Family members speak
Members of both families then got up to speak, while those in the audience sobbed in the background. Linette Collins, mother of Hampshire, said it was a horrible tragedy for both families but she was proud of her son for taking responsibility for what he had done. There are no completely innocent parties in the situation, she said, adding that Steele and the others were addicted to drugs. With time and more evidence there would be more clarity as to what really happened, she continued, maintaining that Hampshire’s drug problem was short-lived and he was not a drug dealer. That was not his occupation, she insisted. He was frightened and in a life-threatening situation.

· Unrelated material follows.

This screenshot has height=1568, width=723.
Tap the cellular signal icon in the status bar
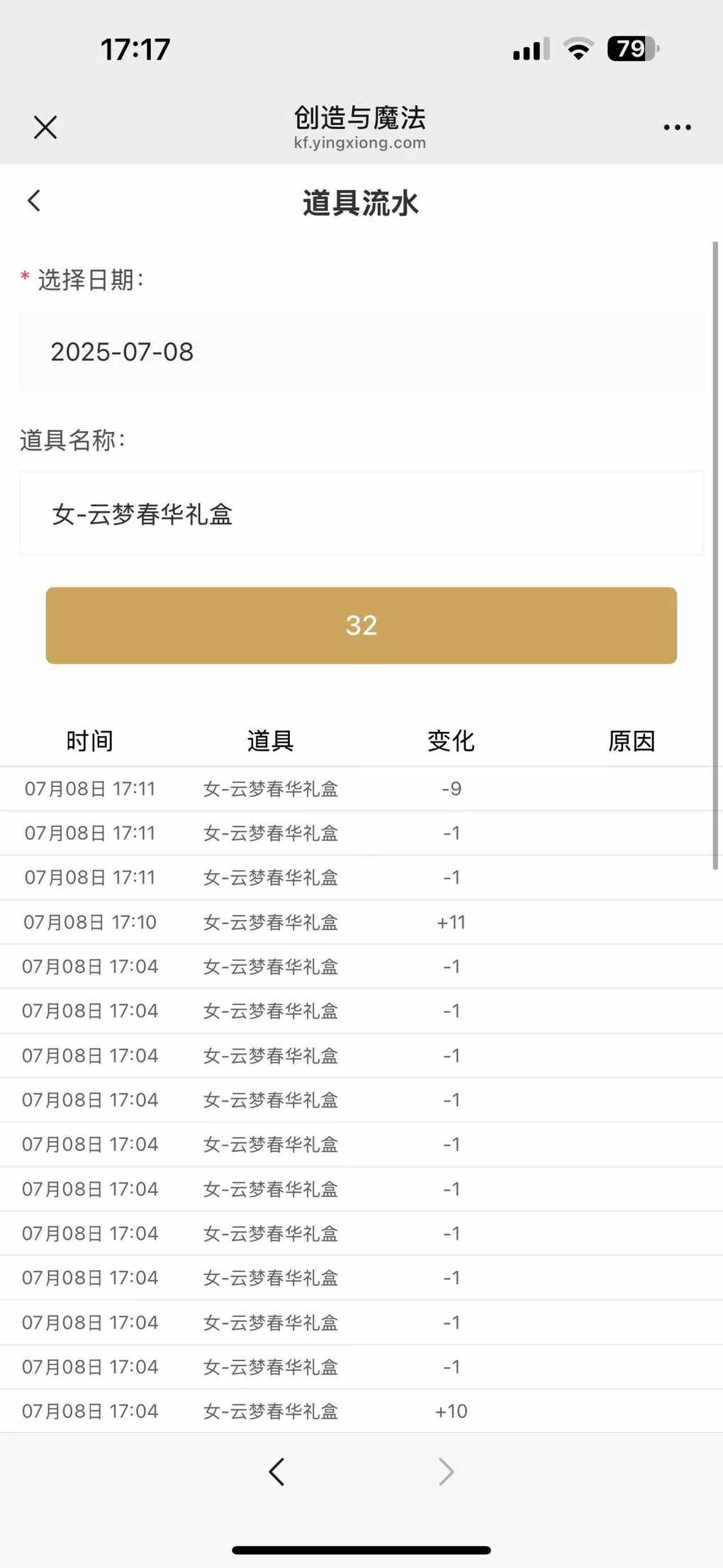coord(531,50)
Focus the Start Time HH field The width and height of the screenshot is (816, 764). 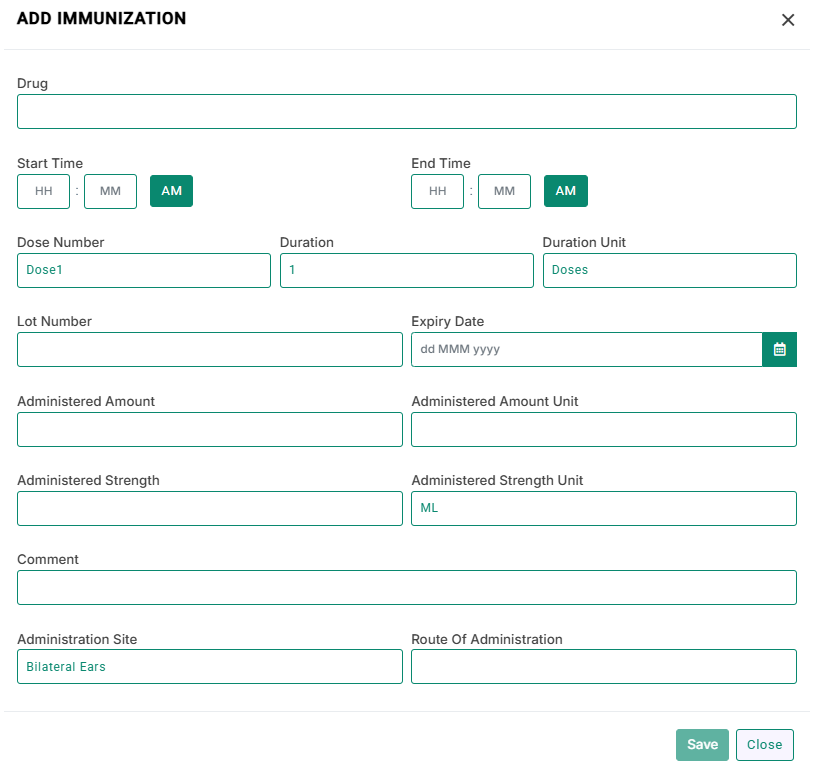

“I hope you can accept his regret with time,” she said, adding that, “our family grieves for your loss as well as our own.”
Then Hampshire spoke on his own behalf, saying he took full responsibility for Steele’s death.
“It was a terrible accident and I am truly sorry,” he added.
Hampshire’s remorse was reaffirmed by the jail chaplain, John Cowper, who said a lesser sentence would allow Hampshire to lead a better life once he’s released from prison.
Last to speak was Lisa Steele, the mother of the slain youth. Accompanied by her 10-year-old daughter as she addressed the judge, Steele asked that Hampshire be put away for the maximum amount of time. Describing what her son meant to her and her daughter, she said Hampshire made a conscious decision to kill her son. She noted that she celebrated her son’s 21st birthday at his gravesite.
“My 10-year-old daughter shouldn’t be in therapy,” she said, adding that “we’re different people now since Matt’s murder.” Asking for the maximum sentence, she said that “anything less is injustice for the family.”
After listening to the families, Phimister responded to some of the testimony by saying there was no evidence that Steele used or sold drugs. He also said there was no evidence that Hampshire was using heroin, although he was selling it.
“He chose to go with them, chose to arm himself, and had money to pay them,” concluded the judge.
With that Phimister sentenced Hampshire to seven years in prison, less time served, plus over $18,000 in restitution.
These are incredibly difficult cases, added the judge, saying the case involved the needless taking of someone’s life for $50.